After delineating the nerve at this level, the surgeon can perform proximal dissection to release the nerve from any fascia in the popliteal fossa. The surgeon can safely use a finger to dissect this proximally into the fossa but should never perform this maneuver distally as the potential to harm motor innervation is high. In all reality, this is usually not the level of nerve entrapment as the true entrapment is beneath the peroneus (fibular) longus muscle belly as it courses into the lateral compartment.
The next step is to perform a fasciotomy of the superficial fascia of the muscle belly, and then retract the muscle anteriorly and medially. This will leave the surgeon with good visualization of the true site of entrapment as the nerve can be visible before and after entering the lateral compartment. There is often an “hourglass” deformity at this level of entrapment.
At this point, one can perform neurolysis of the nerve distally with extreme care to prevent any damage to the motor branches coming off under the muscle. There can be a 1 to 2 cm length of entrapment medially from where the nerve enters the lateral compartment that one must release in order to ensure a complete neurolysis. At this time, the nerve decompression is essentially complete with the only remaining step to remove or shrink any remaining redundant fascia with bipolar cautery, which will only serve to increase fibrosis. The surgeon must again take care to lift this tissue as far as possible from the nerve when using the bipolar cautery or excising the tissue.

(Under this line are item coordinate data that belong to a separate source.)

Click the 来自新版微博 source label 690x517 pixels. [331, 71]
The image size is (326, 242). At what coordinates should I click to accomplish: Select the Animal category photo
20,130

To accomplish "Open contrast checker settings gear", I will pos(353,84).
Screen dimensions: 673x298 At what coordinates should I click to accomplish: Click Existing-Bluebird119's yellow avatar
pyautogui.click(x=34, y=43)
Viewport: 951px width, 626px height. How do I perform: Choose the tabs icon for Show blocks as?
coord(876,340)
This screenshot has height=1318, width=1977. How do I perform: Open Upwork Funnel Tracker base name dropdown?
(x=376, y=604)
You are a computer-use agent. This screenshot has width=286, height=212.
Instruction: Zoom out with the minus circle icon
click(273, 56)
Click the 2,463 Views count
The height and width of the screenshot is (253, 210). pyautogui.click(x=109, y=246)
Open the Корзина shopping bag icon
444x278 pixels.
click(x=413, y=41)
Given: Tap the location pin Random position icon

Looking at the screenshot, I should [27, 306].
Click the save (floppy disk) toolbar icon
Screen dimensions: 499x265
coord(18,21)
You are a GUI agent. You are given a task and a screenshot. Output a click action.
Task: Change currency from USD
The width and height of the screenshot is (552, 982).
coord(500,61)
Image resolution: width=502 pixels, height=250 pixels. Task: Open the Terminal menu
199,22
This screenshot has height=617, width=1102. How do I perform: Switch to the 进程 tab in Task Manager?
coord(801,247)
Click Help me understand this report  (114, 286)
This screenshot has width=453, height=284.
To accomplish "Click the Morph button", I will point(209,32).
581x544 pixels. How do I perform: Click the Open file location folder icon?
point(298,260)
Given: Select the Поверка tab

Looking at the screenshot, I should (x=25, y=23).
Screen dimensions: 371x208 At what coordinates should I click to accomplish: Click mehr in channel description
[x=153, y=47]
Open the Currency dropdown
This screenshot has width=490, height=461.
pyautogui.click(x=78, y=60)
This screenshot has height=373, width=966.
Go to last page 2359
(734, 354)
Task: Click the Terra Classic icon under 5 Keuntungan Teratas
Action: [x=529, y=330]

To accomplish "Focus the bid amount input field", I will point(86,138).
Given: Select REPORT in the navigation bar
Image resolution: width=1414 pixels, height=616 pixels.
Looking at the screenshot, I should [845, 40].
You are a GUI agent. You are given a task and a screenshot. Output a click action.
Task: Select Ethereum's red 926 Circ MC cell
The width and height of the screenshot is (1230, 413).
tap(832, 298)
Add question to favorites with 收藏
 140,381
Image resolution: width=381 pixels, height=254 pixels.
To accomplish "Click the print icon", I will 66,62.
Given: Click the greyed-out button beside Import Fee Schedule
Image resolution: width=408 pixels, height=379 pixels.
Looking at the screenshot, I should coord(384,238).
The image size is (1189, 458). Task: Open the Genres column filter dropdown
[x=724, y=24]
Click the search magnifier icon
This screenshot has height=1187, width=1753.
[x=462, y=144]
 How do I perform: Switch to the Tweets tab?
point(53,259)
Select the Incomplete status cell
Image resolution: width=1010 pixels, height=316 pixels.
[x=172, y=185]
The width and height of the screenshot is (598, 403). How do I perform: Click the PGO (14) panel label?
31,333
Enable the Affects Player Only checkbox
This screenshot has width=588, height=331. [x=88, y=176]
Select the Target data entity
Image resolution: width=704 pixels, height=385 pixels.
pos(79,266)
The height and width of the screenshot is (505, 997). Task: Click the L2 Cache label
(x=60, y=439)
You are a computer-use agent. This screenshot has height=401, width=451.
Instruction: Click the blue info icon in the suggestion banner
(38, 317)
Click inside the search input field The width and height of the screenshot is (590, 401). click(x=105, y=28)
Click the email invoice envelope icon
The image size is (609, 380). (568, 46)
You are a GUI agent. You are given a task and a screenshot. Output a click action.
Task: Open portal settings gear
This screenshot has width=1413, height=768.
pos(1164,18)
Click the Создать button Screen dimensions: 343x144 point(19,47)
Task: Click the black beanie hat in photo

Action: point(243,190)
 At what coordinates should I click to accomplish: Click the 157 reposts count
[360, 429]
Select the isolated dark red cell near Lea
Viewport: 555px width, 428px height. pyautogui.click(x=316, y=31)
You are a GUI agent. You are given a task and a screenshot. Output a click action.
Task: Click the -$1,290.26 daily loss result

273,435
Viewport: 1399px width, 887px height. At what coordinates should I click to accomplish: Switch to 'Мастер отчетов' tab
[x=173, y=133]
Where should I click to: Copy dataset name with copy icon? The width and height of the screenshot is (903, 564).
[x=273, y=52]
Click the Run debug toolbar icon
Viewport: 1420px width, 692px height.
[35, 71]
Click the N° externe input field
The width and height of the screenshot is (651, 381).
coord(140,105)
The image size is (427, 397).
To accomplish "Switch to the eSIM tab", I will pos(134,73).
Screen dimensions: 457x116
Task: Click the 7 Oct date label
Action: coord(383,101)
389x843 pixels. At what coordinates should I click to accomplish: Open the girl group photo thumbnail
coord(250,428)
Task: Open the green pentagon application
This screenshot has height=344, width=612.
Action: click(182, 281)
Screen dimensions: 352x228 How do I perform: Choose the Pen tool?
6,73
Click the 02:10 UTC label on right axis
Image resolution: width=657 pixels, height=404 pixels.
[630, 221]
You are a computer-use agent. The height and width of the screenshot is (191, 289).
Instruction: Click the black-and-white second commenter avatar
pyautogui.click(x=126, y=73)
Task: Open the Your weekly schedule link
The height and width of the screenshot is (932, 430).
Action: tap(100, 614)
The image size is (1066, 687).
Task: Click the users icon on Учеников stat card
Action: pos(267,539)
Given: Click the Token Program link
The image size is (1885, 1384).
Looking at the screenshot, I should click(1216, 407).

Closure of the skin usually entails both an intradermal interrupted suture such as 4-0 or 5-0 Monocryl (Ethicon) followed by 5-0 nylon sutures of the surgeon’s choice. One can inject bupivacaine (Marcaine) in the skin edges prior to closure so as to avoid any local anesthesia coming in contact with the common peroneal nerve itself. This allows for postoperative pain management but at the same time allows the surgeon to immediately evaluate the motor function of the patient in the post-anesthesia care unit.